Tool 3: Wire Hover Tooltips (Live Value Inspector)
After running the workflow, hover your mouse over any wire (edge) connecting two nodes. A tooltip appears showing:
port_name: <repr of last value, capped at 300 chars>
This works for both data wires and exec wires. No extra nodes needed — just hover.
Values persist after execution finishes, so you can inspect the entire graph's state at leisure.
Tool 4: Bypass a Node
Right-click any node → Bypass. A bypassed node is skipped during execution; its input data is forwarded directly to its output. This lets you disable a section without deleting it.
Use bypass to isolate which node is causing a problem:
- Bypass the suspected node → run → does the error disappear?
- If yes: the problem is in that node's logic.
- If no: bypass the next node in the chain and repeat.
Common Failure Patterns
| Symptom | Likely Cause | Fix |
|---|---|---|
| No output, no error | Entry node not connected to exec chain | Ensure entry node has exec_out wired |
None appearing mid-chain |
Missing output key in return dict |
Check all node return statements |
| Loop runs 0 times | Empty list input to ForEach | Print the list before ForEach |
| Houdini nodes hang | Houdini bridge not connected | Check Houdini console for server startup |
| Values not updating | Shared parameters from a previous run |
Use memory dict for per-run state |
| GroupNode shows wrong result | Subgraph exec chain broken | Double-click to inspect the subgraph |
Step-by-Step Debug Session
- Run the workflow.
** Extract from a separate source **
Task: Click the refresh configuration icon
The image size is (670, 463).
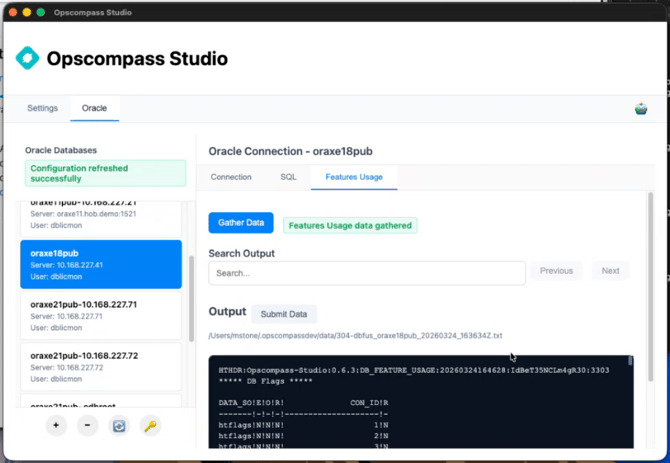Action: [119, 425]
Note which nodes appear in the log.
- If execution stops early, the last node in the log is the culprit or its immediate successor.
- Insert Console Print nodes before and after the suspect node.
- Re-run. Compare actual vs. expected values in the log.
- Hover wires around the suspect node to see raw values.
- Bypass the suspect node to confirm it is the source.
- Open the node's code editor and add
print()statements for more detail. - Fix the logic, remove debug Console Print nodes, re-run to confirm.